Note there is a lot of late Victorian propaganda we have swallowed in terms of what earlier people believed, such as the Flat Earth Myth. Ages overlap.
The Neolithic overlaps the Bronze age by maybe 500 years. The "copper age" lasted 50 to 300 years depending on location (early Bronze age). There is huge overlap of Bronze and Iron age in Europe. Pockets of "Roman" technology and way of life persisted for maybe 500 years.
I'm old enough to remember visiting people using wells, outdoor toilet and even horses on the farm.
In 1948 about one fifth of UK households had no electricity, yet Electrical Age started in 1799. There was public Electric light and rich people with Electricity by 1890s. Radio Trucks were sent to South Africa before 1902 for 2nd Boer War. Mechanical TV demonstrated in 1898 and Electronic CRT based TV proposed in 1905 (not working till 1933 and public service started in HD in 1936, 405 lines is about 377 lines visible, which on a 9" screen is HD compared to 1080 on 42" TV). Public radio Broadcasts started 1921, though the technology was 20 years old. Most people used battery operated sets (crystal sets only for poorer folk with a good signal).

The "PC" existed from about 1975, IBM's version was obsolete tech when sales started in UK in 1981.

Steam age isn't the Victorians. It started gradually in late 17th century and along with water power helped fuel the Industrial Revolution, which started in mid to late 18th C, but has no single defining event. In a sense we are still partly in Steam age as most Electricity is via Steam. 1800s to 1920s was electrical Age, though electric hearing aid, phone, fax, Telegraph, typewriter, mechanical TV and CRT are all Victorian.  Then 1920s, 1930s, 1940s we have start of Radio, TV, Radar (using 1936 TV tech), Electronic Computers. So since WWII we are in the Electronic Information age, with the only boundaries being start of personal individually owned computers in 1975 and Wide Area Networking / Email/ Internet from mid 1980s, though web sites came later (about 1992). Mobile Digital tech is now 30 years old and "smart phones" since 1998, though many people unaware of them till 2007 when cheaper data plans started to come in.

"The Renaissance" is a western European concept, a rose tinted historic romantic rear view. There was an acceleration of science, art, ideas, technology, facilitated perhaps by the printing press (but China had that much earlier). The better numbers and mathematics was thought by Europeans to be from the Arabs (hence Arabic Numerals and Al-gebra). Cypher cracking by letter frequency was an Arab invention, but the numbers and Mathematics was from India, and the Arabs knew this.

Mediaeval is also really a European rear view mirror of history. It's not got an exact time period or geographic area.


----------



## Ray McCarthy (Oct 10, 2015)

Roy1 said:


> Here is one example.


Lovely stuff!



> *5 August 1609.*  In England, *Thomas Harriot* begins sketching the Moon using a look-glass, and in the fine tradition of English eccentrics meticulously records everything in his notebooks -- and never bothers to tell anyone.


http://tofspot.blogspot.ie/2013/08/the-great-ptolemaic-smackdown-down-for.html


----------



## Roy1 (Oct 10, 2015)

Michael Flynn is very good. Here is a quote of a review from a website that may well be interesting to medievalists.

▶ _WORK TO DO_
1. List every technology that the forum thread on historical ages describes as all being Victorian.
2. Set down verbatim the passage of the forum thread on historical ages that opens with the words containing "In 1948 about" and closes with "UK in 1981.".
The data presented hereafter is separate material, independent of the forum thread above.

▶ _SOURCE EXCERPT_

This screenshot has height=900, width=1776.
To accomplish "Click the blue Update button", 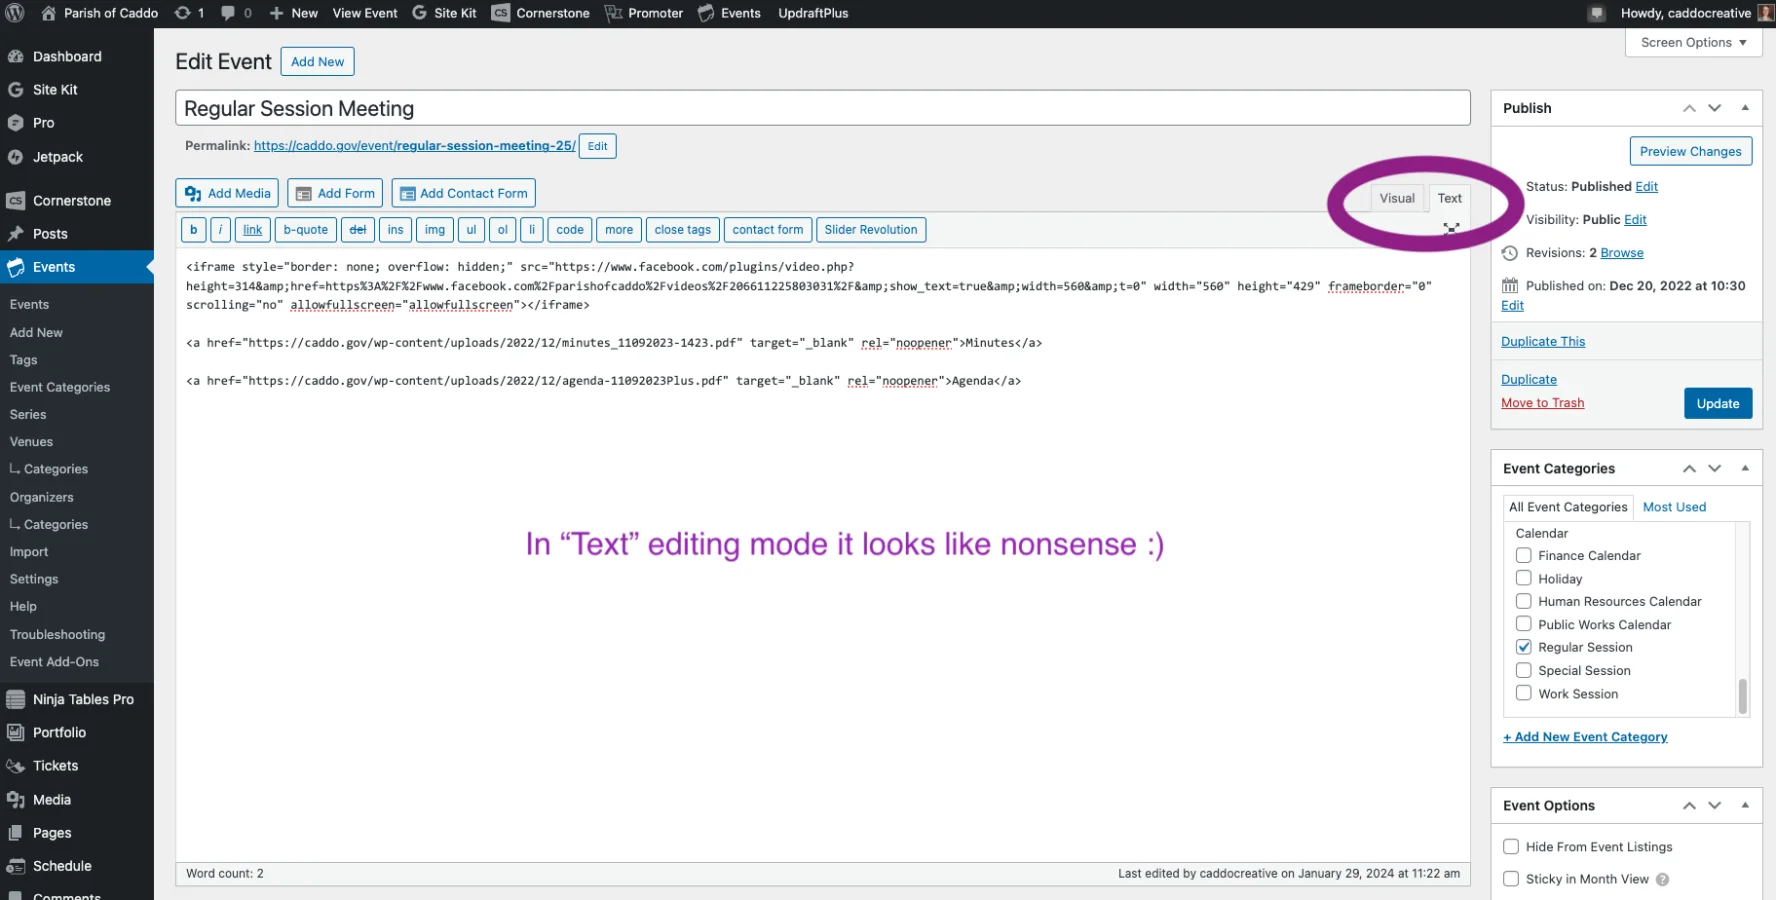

▶ _WRITTEN RESPONSES_
1. electric hearing aid; phone; fax; Telegraph; typewriter; mechanical TV; CRT

2.
In 1948 about one fifth of UK households had no electricity, yet Electrical Age started in 1799. There was public Electric light and rich people with Electricity by 1890s. Radio Trucks were sent to South Africa before 1902 for 2nd Boer War. Mechanical TV demonstrated in 1898 and Electronic CRT based TV proposed in 1905 (not working till 1933 and public service started in HD in 1936, 405 lines is about 377 lines visible, which on a 9" screen is HD compared to 1080 on 42" TV). Public radio Broadcasts started 1921, though the technology was 20 years old. Most people used battery operated sets (crystal sets only for poorer folk with a good signal).

The "PC" existed from about 1975, IBM's version was obsolete tech when sales started in UK in 1981.